The prediction market for U.S. crypto market structure legislation saw a significant repricing in Monday's session (June 01, 2026), with traders sharply lowering the odds of a bill becoming law before 2027. The contract for passage "Before 2027" fell 25.0 percentage points to 41%, while the "Before August" contract dropped 31.0 percentage points to 27%. The broad-based decline suggests a major shift in consensus, moving the expected timeline for passage well beyond the summer and likely out of the current calendar year, as the Senate returns from recess to face a crowded agenda and persistent procedural hurdles.

Distribution Analysis

The probability decline was comprehensive across all short-term outcomes, with no contracts gaining ground. The most severe drops occurred in the contracts with the highest trading volume, indicating strong conviction behind the move toward a longer legislative timeline.

Outcome Current Prob Change Volume
Before July 7% -2.1pp 3,870
Before August 27% -31.0pp 13,246
Before 2027 41% -25.0pp 20,405

Net: All three monitored contracts declined on a total volume of 37,521, shifting the implied timeline for passage from mid-2026 to 2027 or later.

What's Driving the Shift

The sharp repricing appears to be driven by a confluence of legislative and political factors as the Senate returns from its Memorial Day recess. This re-evaluation of the bill's prospects stands in contrast to the optimism seen in mid-May after the bill advanced from the Senate Banking Committee [2], [8].

  • Crowded Senate Calendar: The Senate's return on June 1 highlights a compressed legislative window before the July 4th recess [6]. Lawmakers face several other high-priority items, including a reconciliation bill, Pentagon funding requests, and the reauthorization of Section 702 of FISA, leaving limited time for a complex and potentially weeks-long floor debate on the crypto bill [6].

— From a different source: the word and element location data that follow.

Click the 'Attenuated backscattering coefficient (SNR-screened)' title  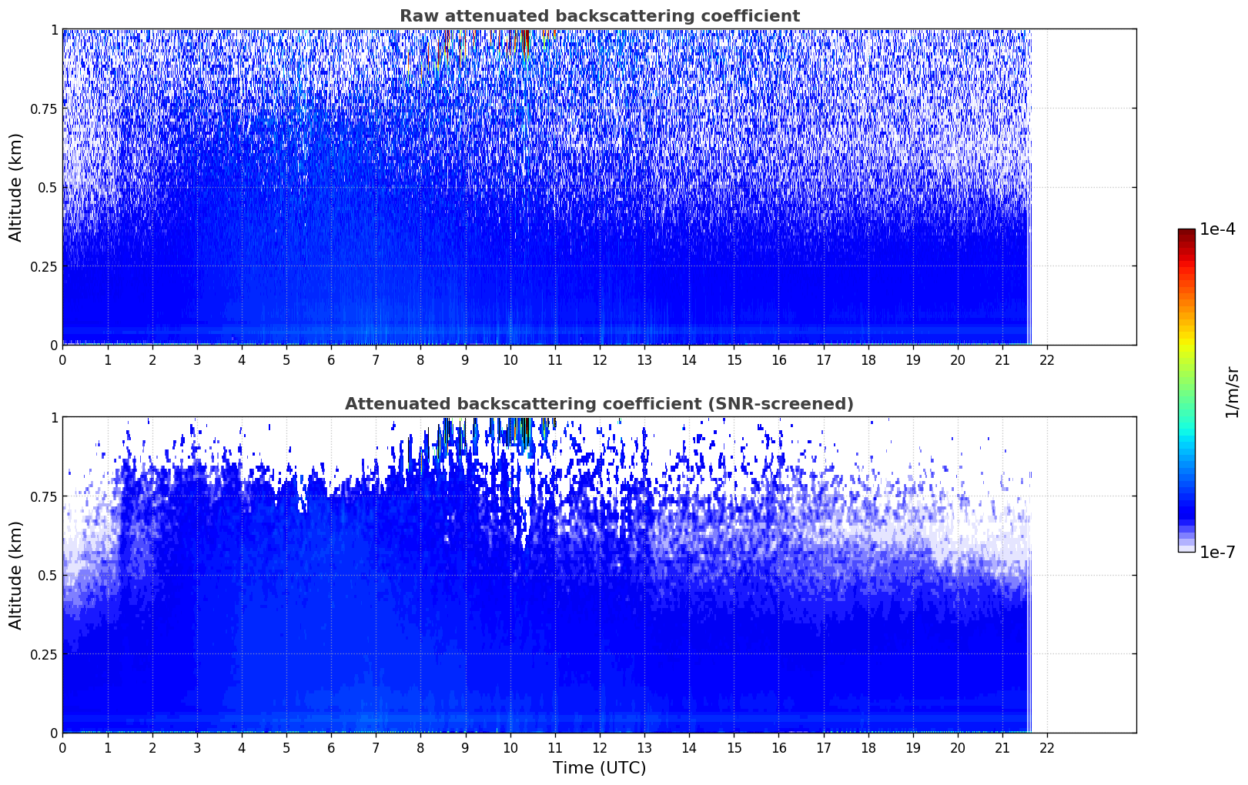pos(599,404)
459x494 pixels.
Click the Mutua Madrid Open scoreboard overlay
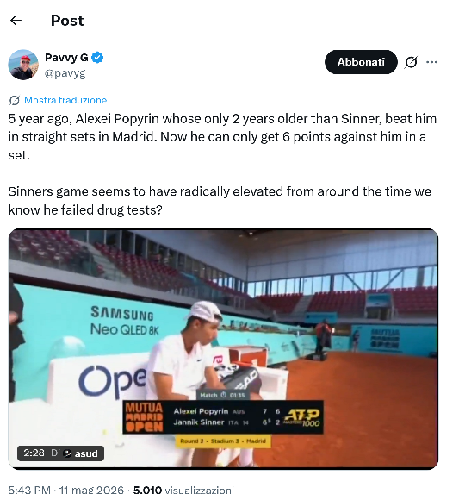[x=223, y=417]
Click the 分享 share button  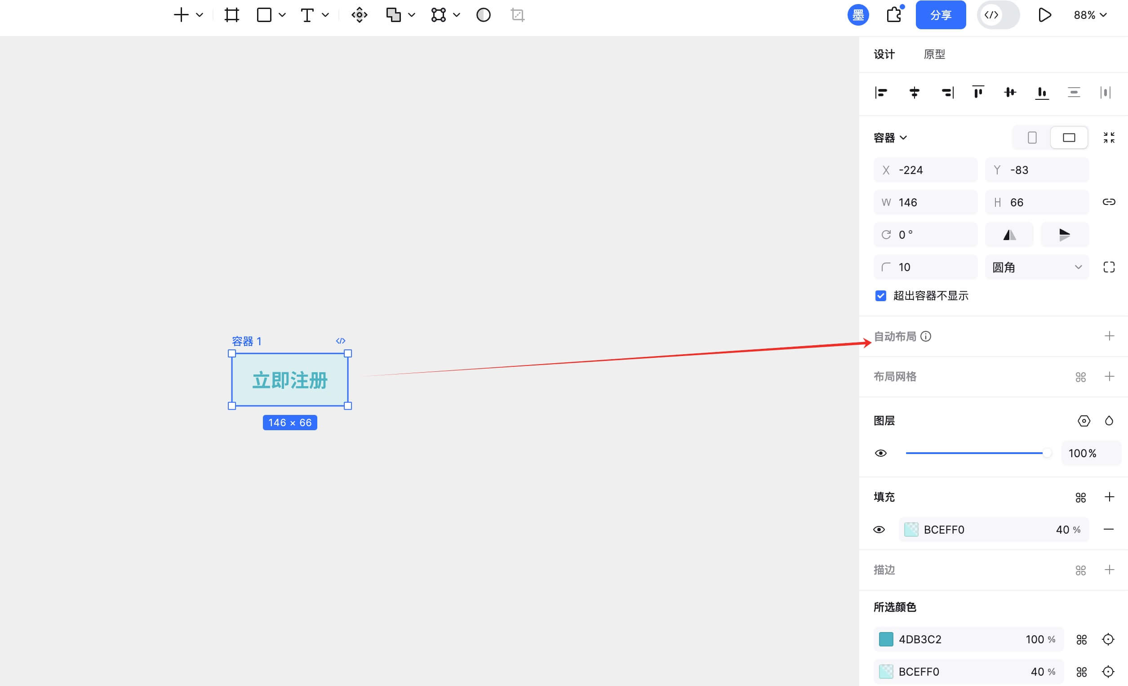(940, 15)
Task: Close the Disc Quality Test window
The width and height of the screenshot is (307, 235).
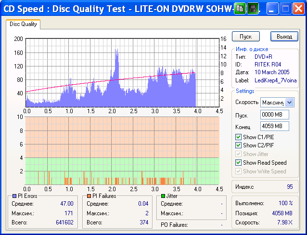Action: [x=298, y=8]
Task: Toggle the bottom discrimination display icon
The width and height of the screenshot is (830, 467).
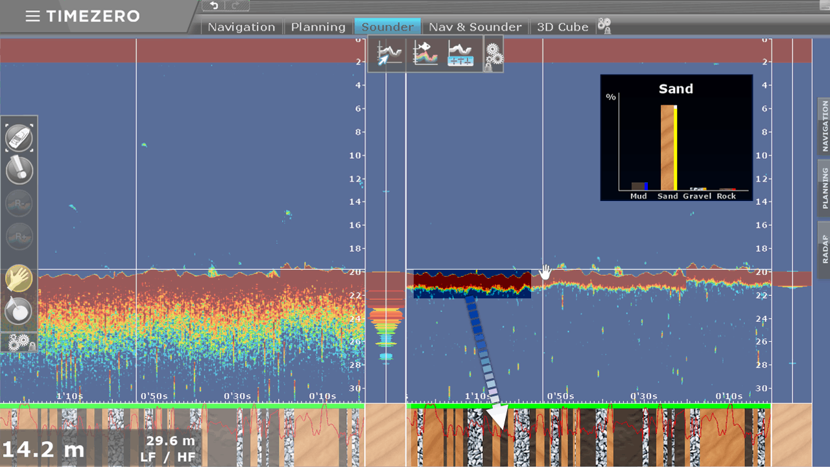Action: [x=460, y=54]
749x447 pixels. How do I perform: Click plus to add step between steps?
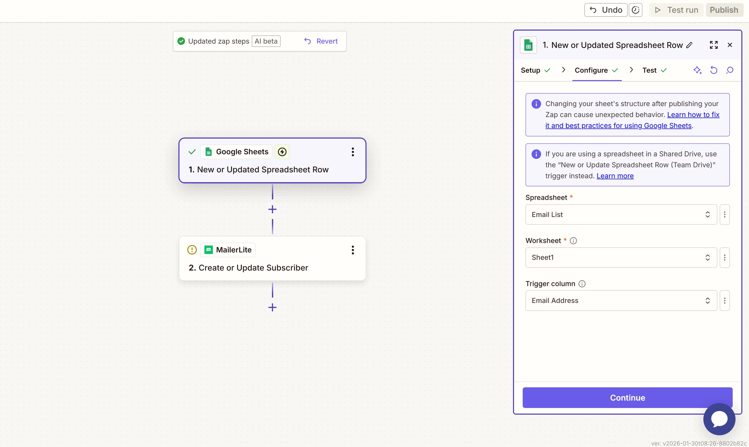coord(272,209)
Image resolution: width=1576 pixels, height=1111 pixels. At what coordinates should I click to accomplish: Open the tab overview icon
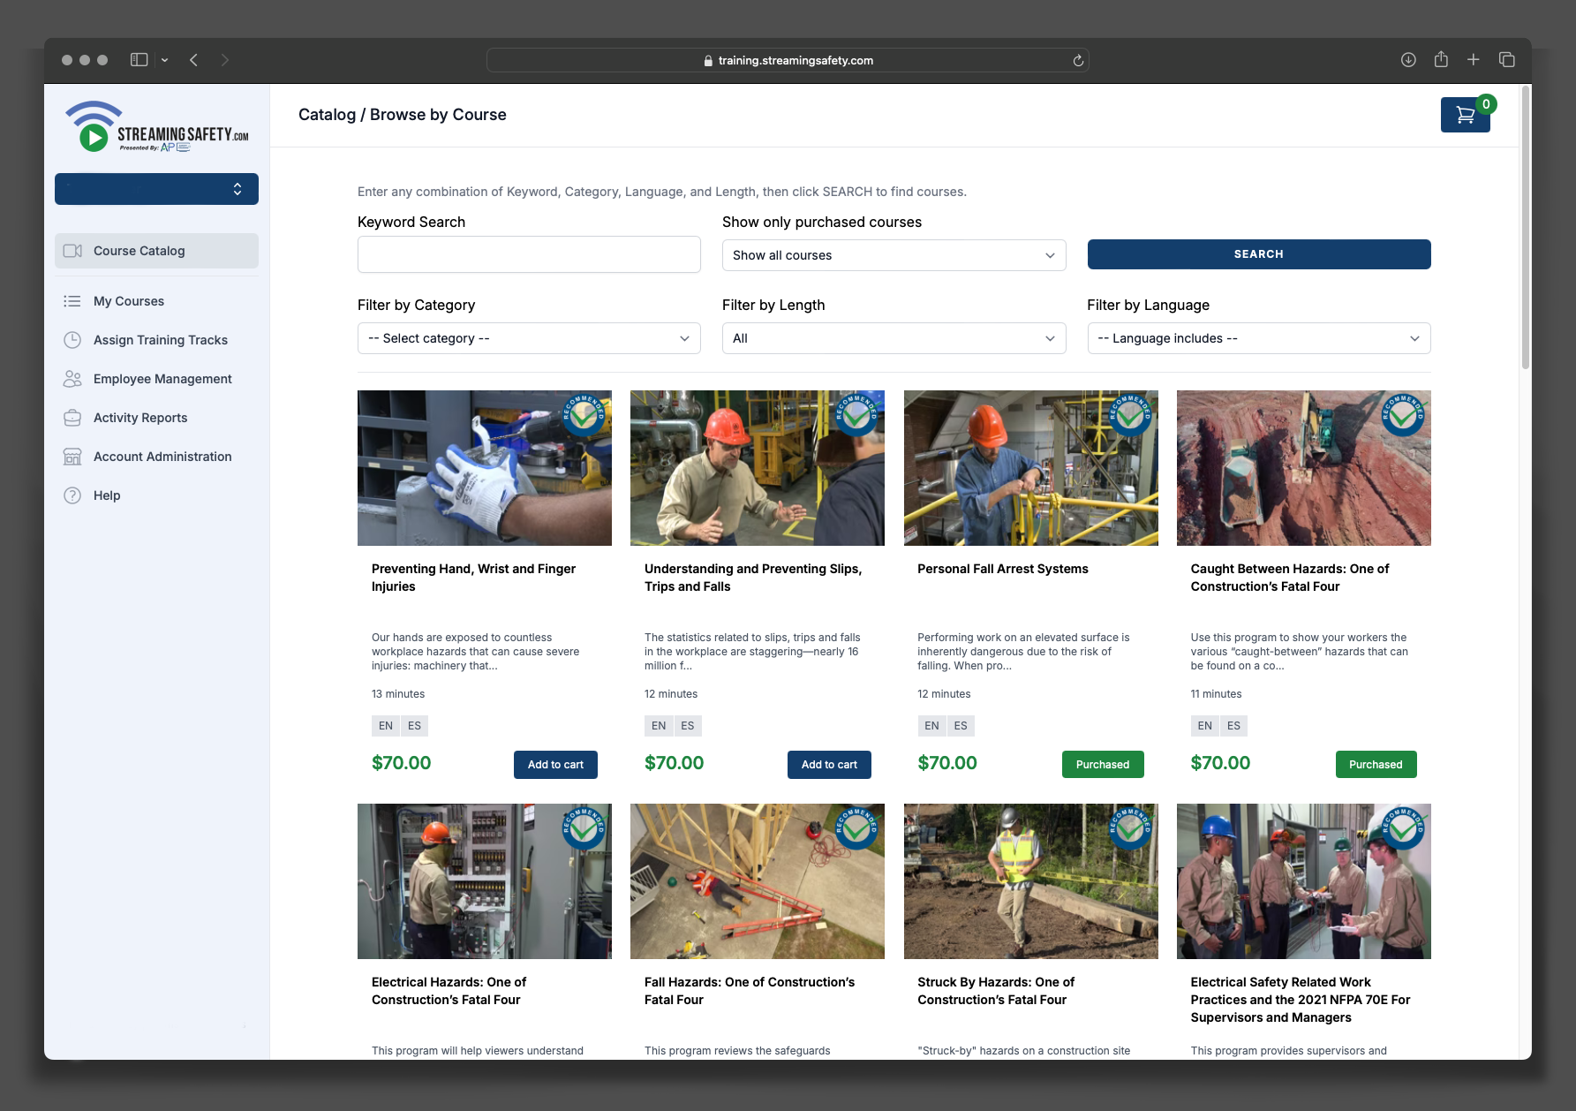[1506, 60]
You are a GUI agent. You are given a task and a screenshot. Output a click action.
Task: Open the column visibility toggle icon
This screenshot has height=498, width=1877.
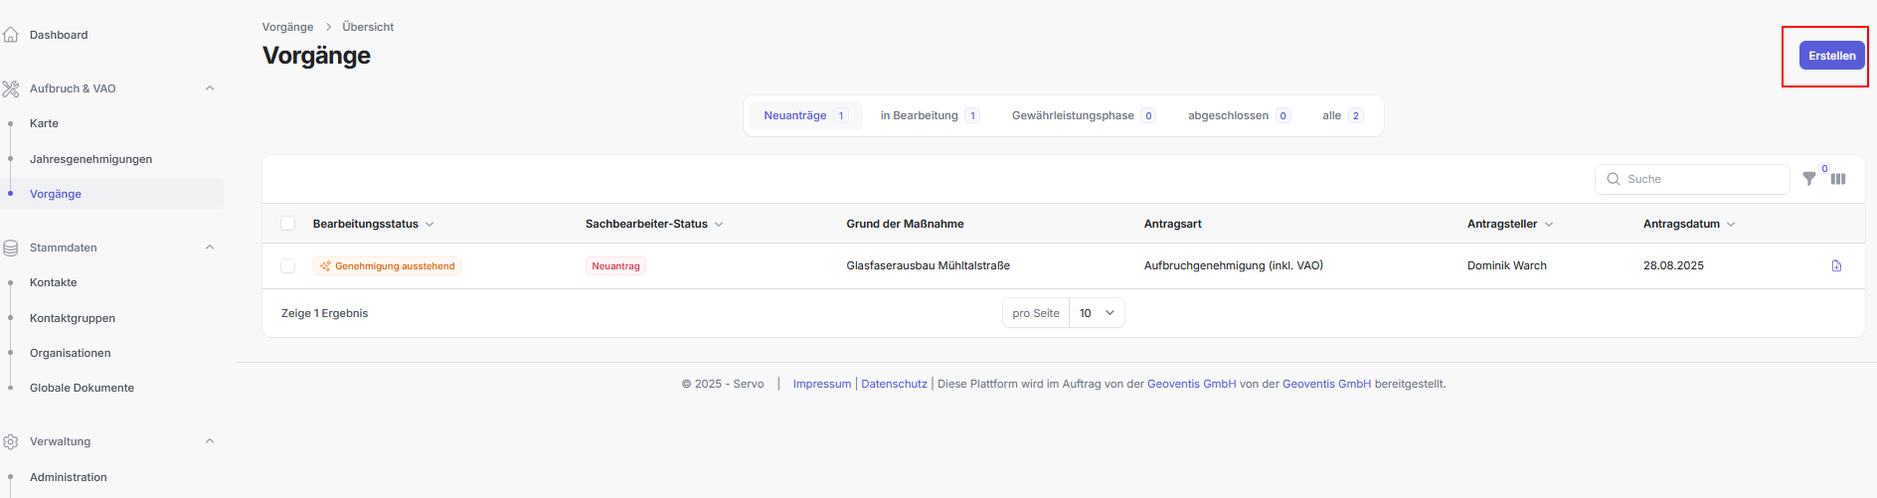1838,179
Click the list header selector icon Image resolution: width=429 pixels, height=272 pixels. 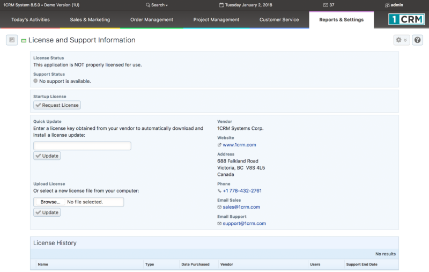[x=34, y=264]
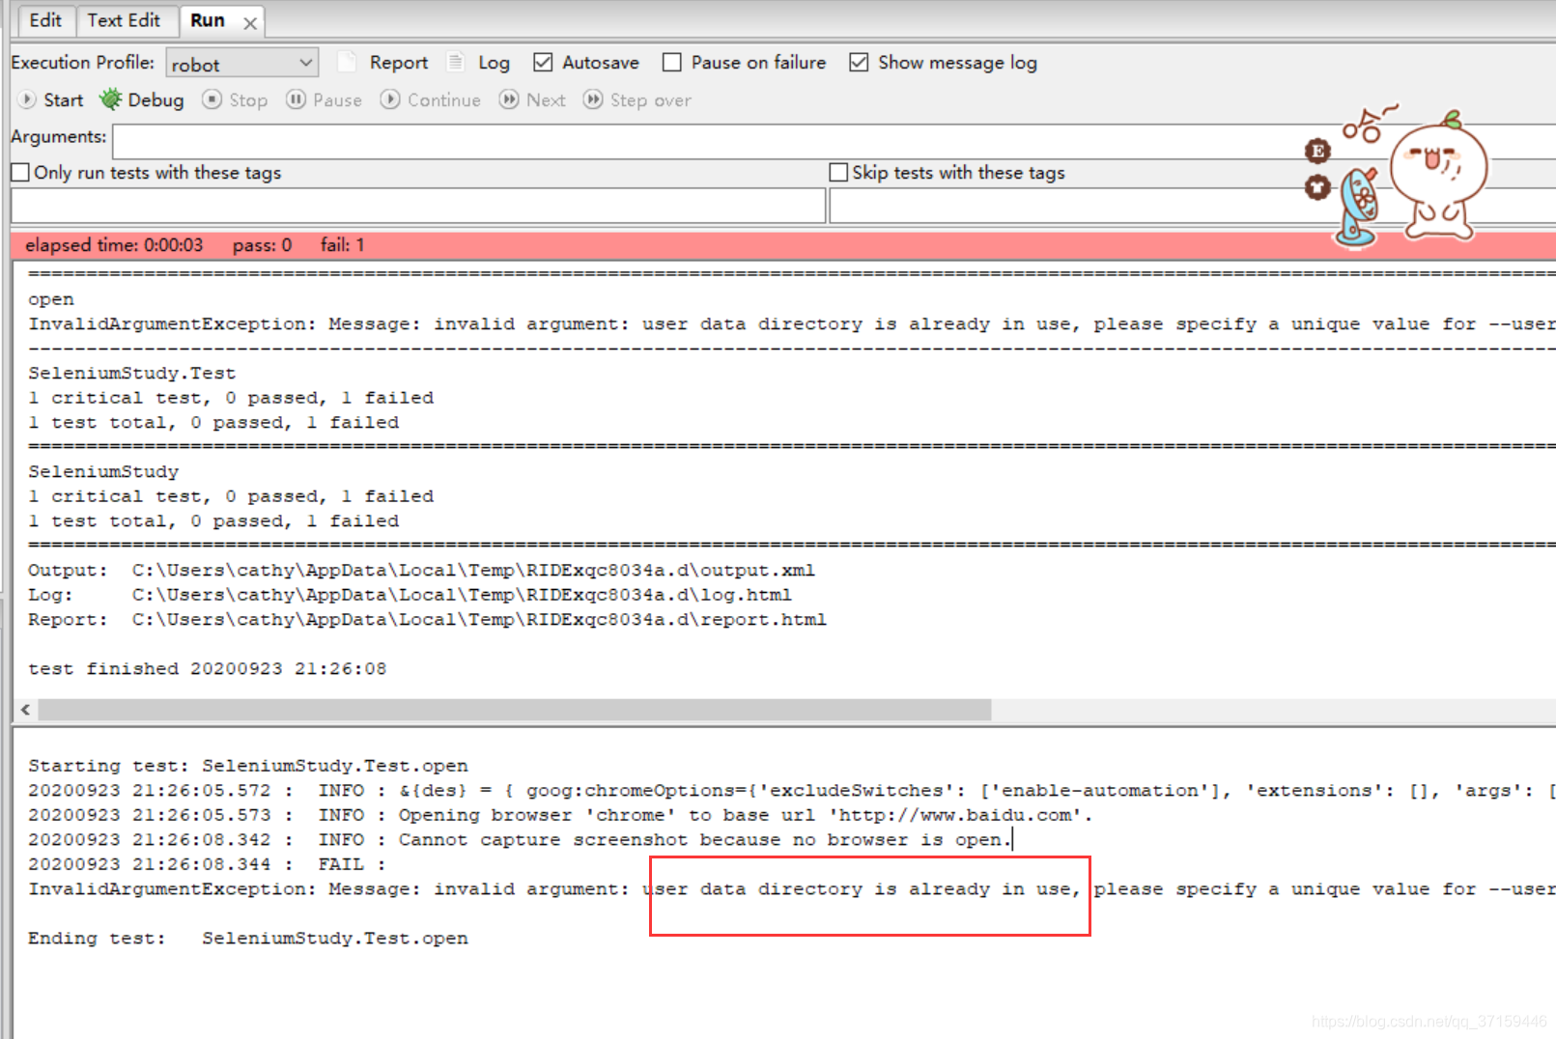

  • Procedural Hurdles: Before reaching the Senate floor, the version of the bill passed by the Banking Committee must be reconciled with a separate version advanced by the Agriculture Committee in January [3], [8]. This process is reportedly proving "more time consuming than originally anticipated" as lawmakers and industry stakeholders revisit unresolved differences between the two texts [6].

  • Renewed Industry and Political Opposition: The repricing coincides with renewed opposition from the banking industry and public criticism from influential figures. JPMorgan Chase CEO Jamie Dimon recently voiced his disapproval of the bill's compromise on stablecoin rewards and what he described as insufficient consumer protections [6]. This follows a broader push from banking groups to alter the stablecoin framework, signaling a persistent lobbying headwind [6].

  • Bipartisan Vote Threshold: The bill requires 60 votes to overcome a filibuster in the Senate, necessitating significant bipartisan support [5]. While the bill passed the Banking Committee with two Democratic votes, securing the broader support needed for floor passage remains a challenge, particularly as conflict-of-interest concerns have made it politically difficult for some Democrats to back the legislation [9].

Market Context

Monday's downturn marks a significant reversal from the sentiment in mid-May. Following the Senate Banking Committee's 15-9 bipartisan vote to advance the Digital Asset Market Clarity Act (CLARITY Act) on May 14, 2026, market optimism grew [2]. The White House had also ramped up pressure in April for Congress to pass the bill, with Treasury Secretary Scott Bessent urging the Senate to "finish the job" [4].

The House of Representatives passed its version of the bill (H.R. 3633) in July 2025 [1]. However, the path through the Senate has been more complex, involving two separate committees and difficult negotiations over stablecoin regulation and jurisdictional splits between the SEC and CFTC [3], [8]. While proponents like Coinbase's Chief Policy Officer Faryar Shirzad have expressed confidence that a coalition exists to pass the bill, the market's sharp move suggests traders are now pricing in the high probability of legislative gridlock for the remainder of the year [7].

What to Watch

The market's focus will now be on the reconciliation process between the Senate Banking and Agriculture Committee versions of the bill. Any announcement of a merged text or a scheduled floor vote would be a significant catalyst. The legislative calendar is a key constraint, with the upcoming July 4th and August recesses viewed as critical deadlines; failure to pass the bill before then would likely push any further action into the post-election session or the next Congress [6]. The settlement sources for this market are the official websites of the White House and the Library of Congress [1].